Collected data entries
== Segment start ==
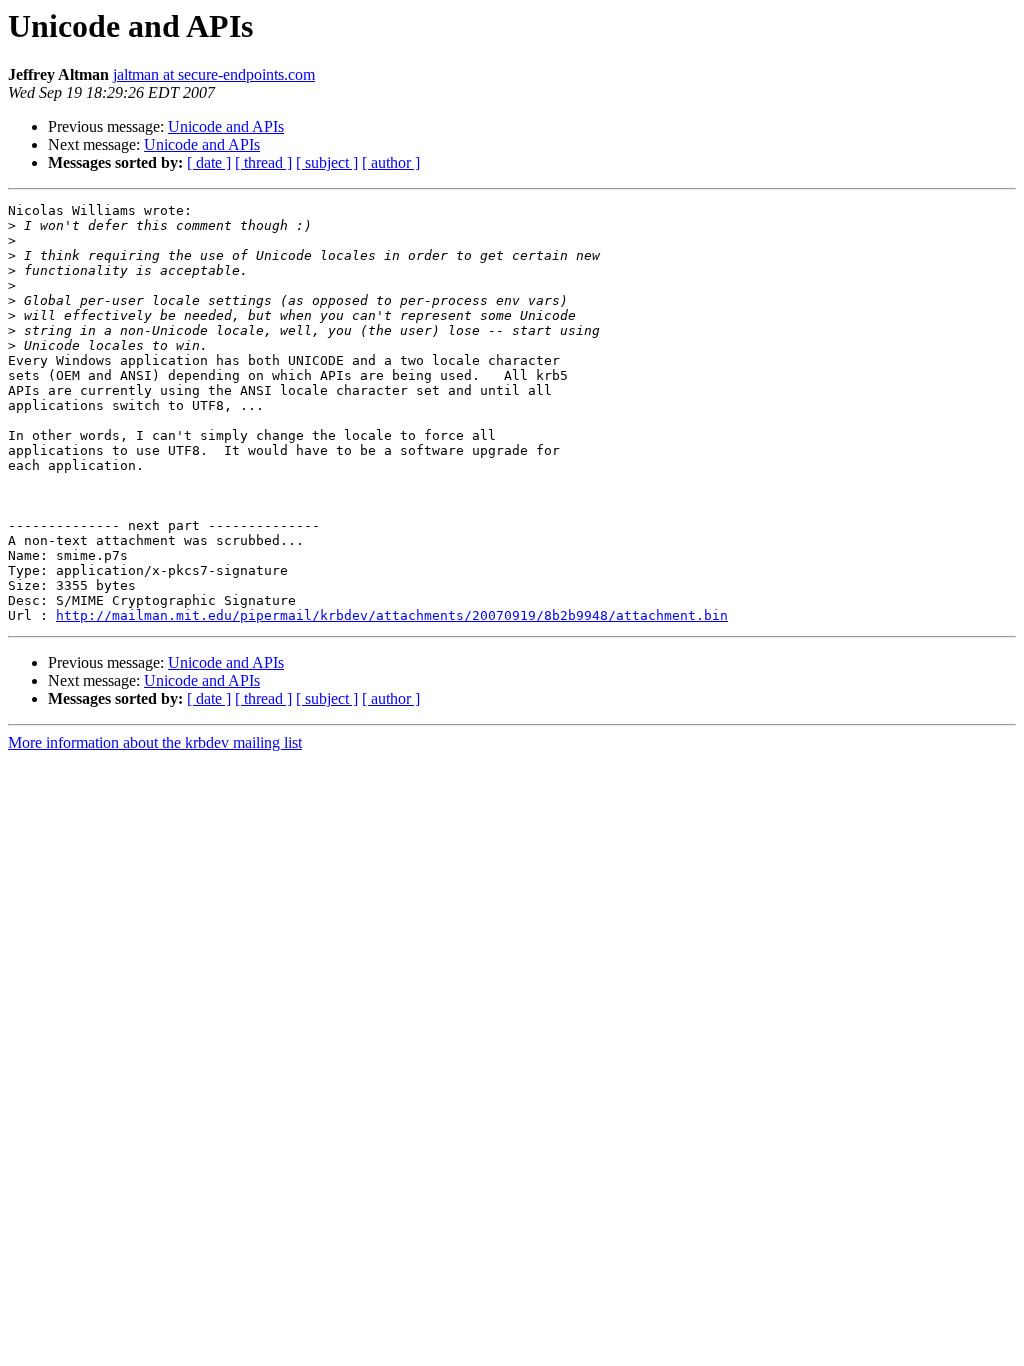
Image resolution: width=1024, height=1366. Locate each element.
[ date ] (209, 162)
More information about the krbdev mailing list (155, 742)
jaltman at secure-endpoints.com (214, 74)
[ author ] (391, 162)
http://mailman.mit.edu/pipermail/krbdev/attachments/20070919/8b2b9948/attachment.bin (392, 615)
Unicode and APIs (226, 126)
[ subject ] (327, 162)
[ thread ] (263, 162)
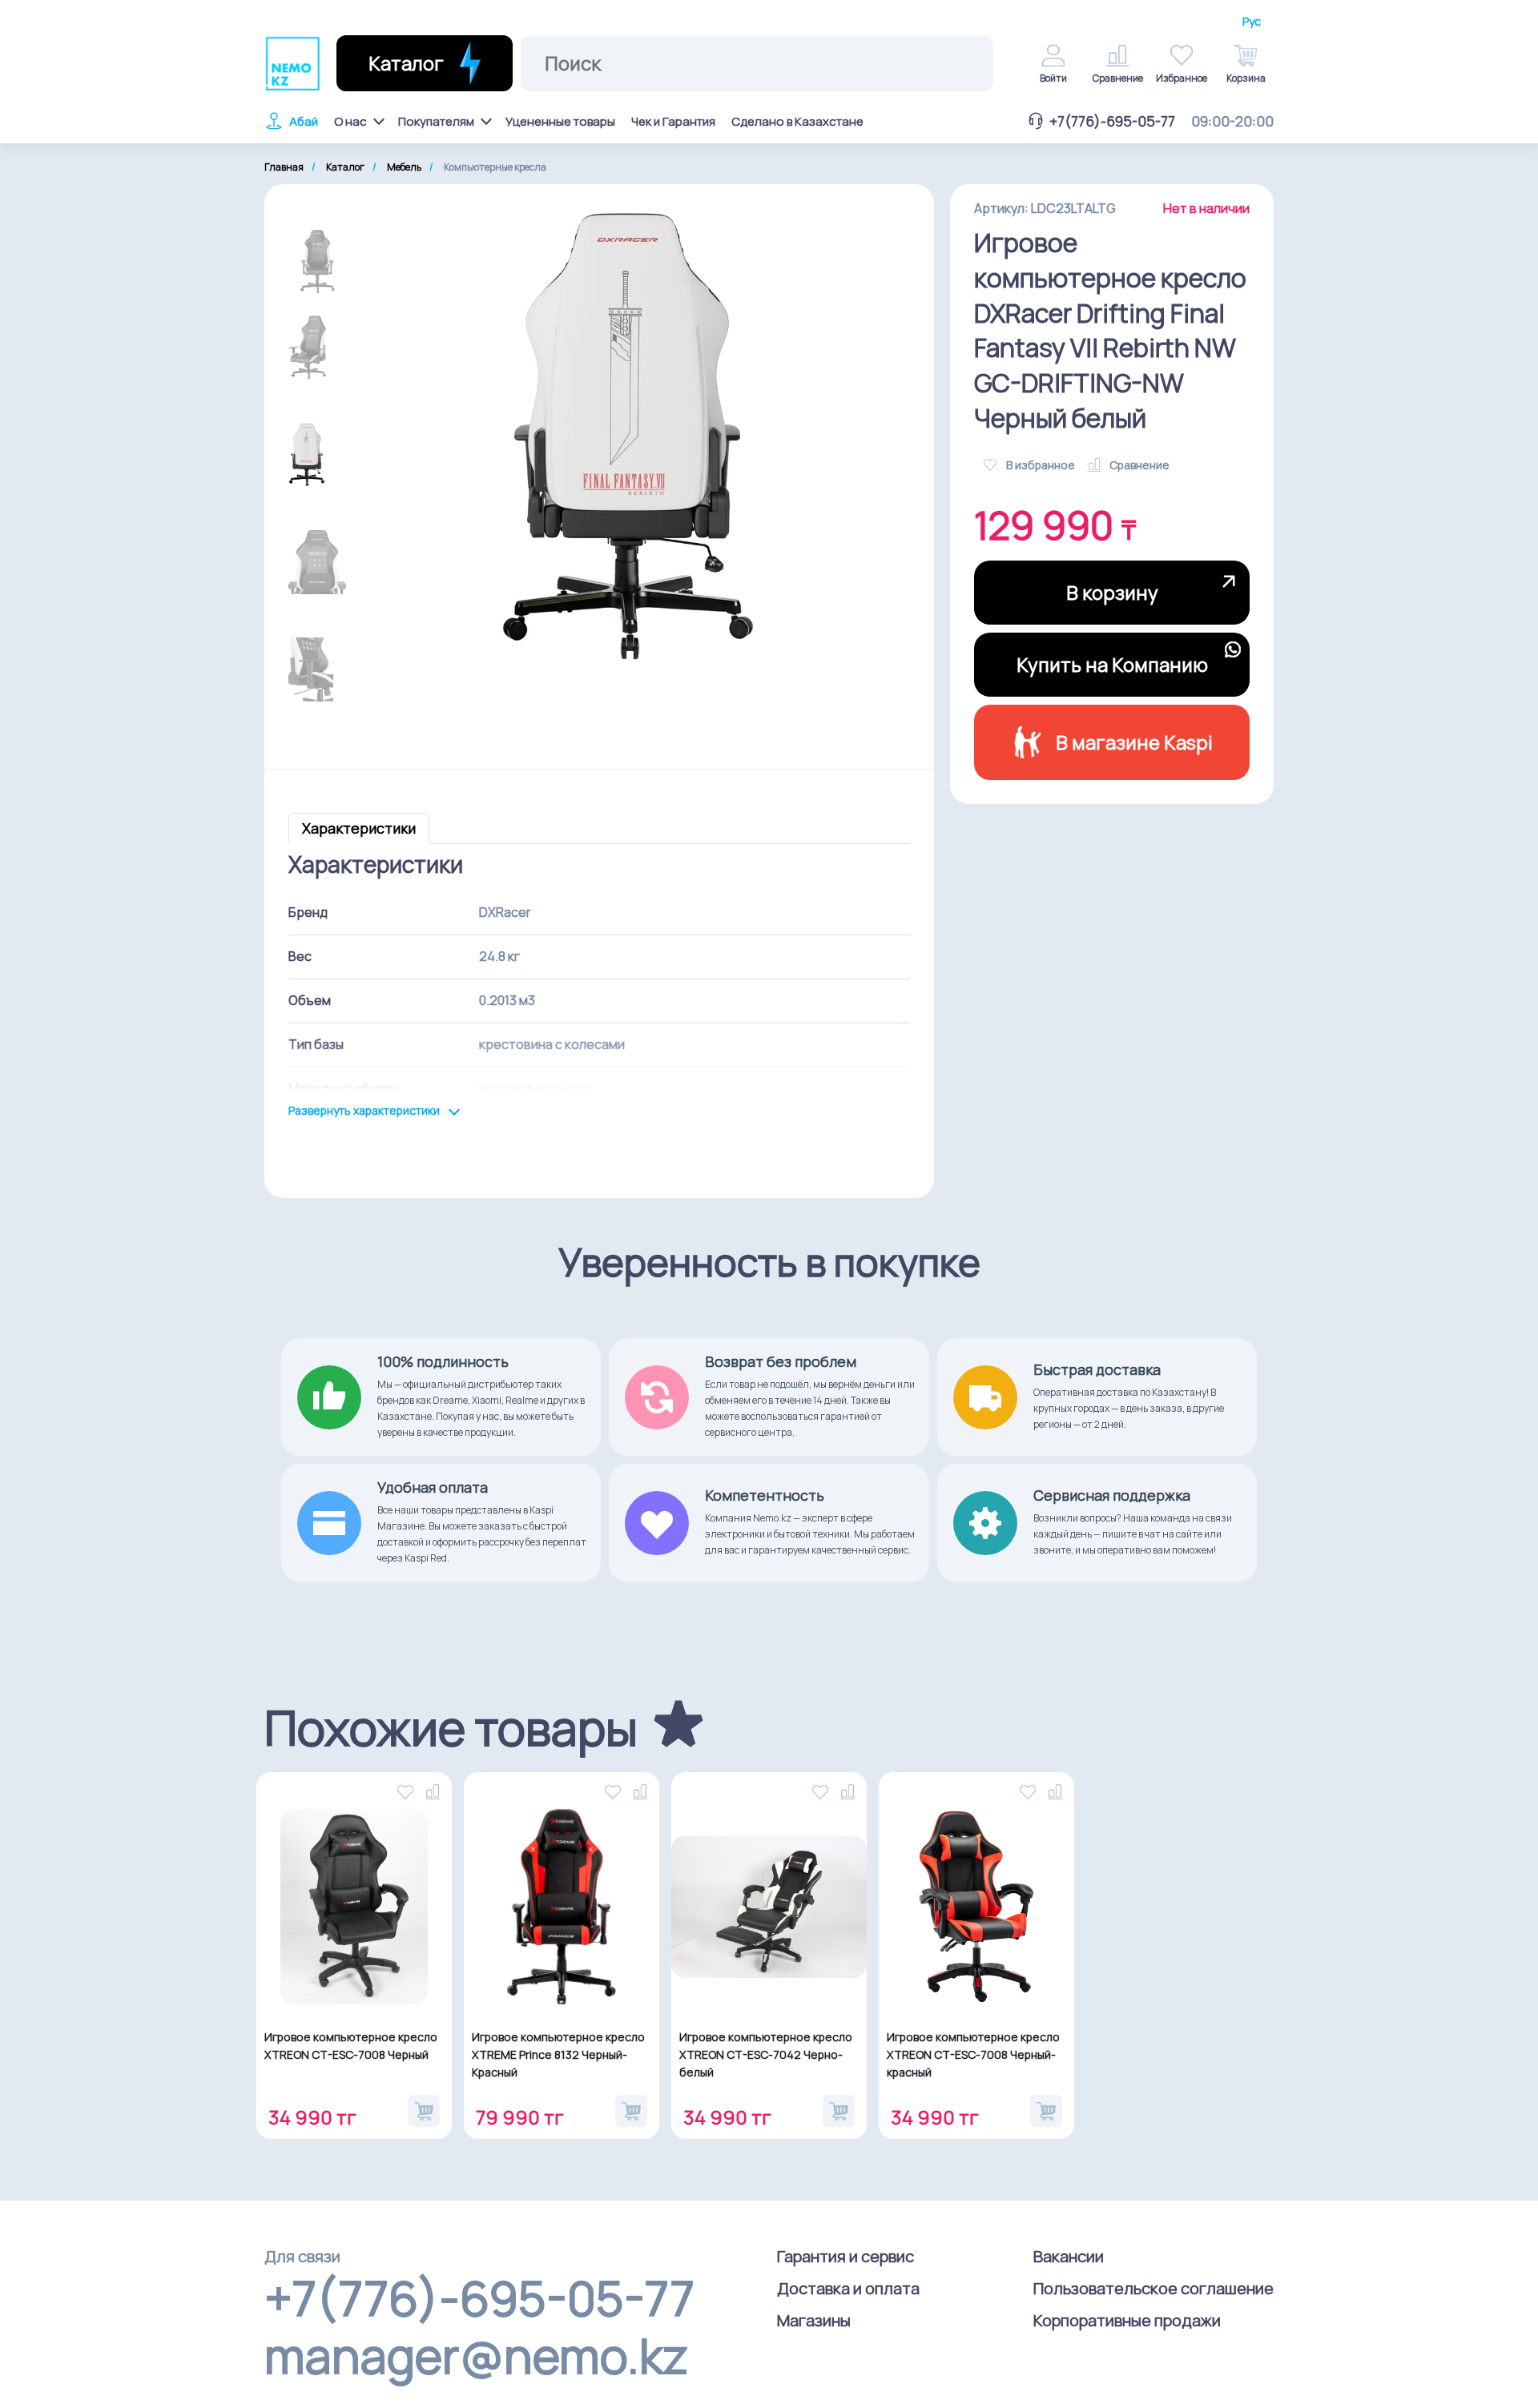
== Segment end ==
-- PROBLEM --
Output each line above exactly as it stands, omitting the pictures.

-- EXPECTED OUTPUT --
Image resolution: width=1024, height=1366. Locate each element.
[ date ] (209, 162)
More information about the krbdev mailing list (155, 742)
jaltman at secure-endpoints.com (214, 74)
[ author ] (391, 162)
http://mailman.mit.edu/pipermail/krbdev/attachments/20070919/8b2b9948/attachment.bin (392, 615)
Unicode and APIs (226, 126)
[ subject ] (327, 162)
[ thread ] (263, 162)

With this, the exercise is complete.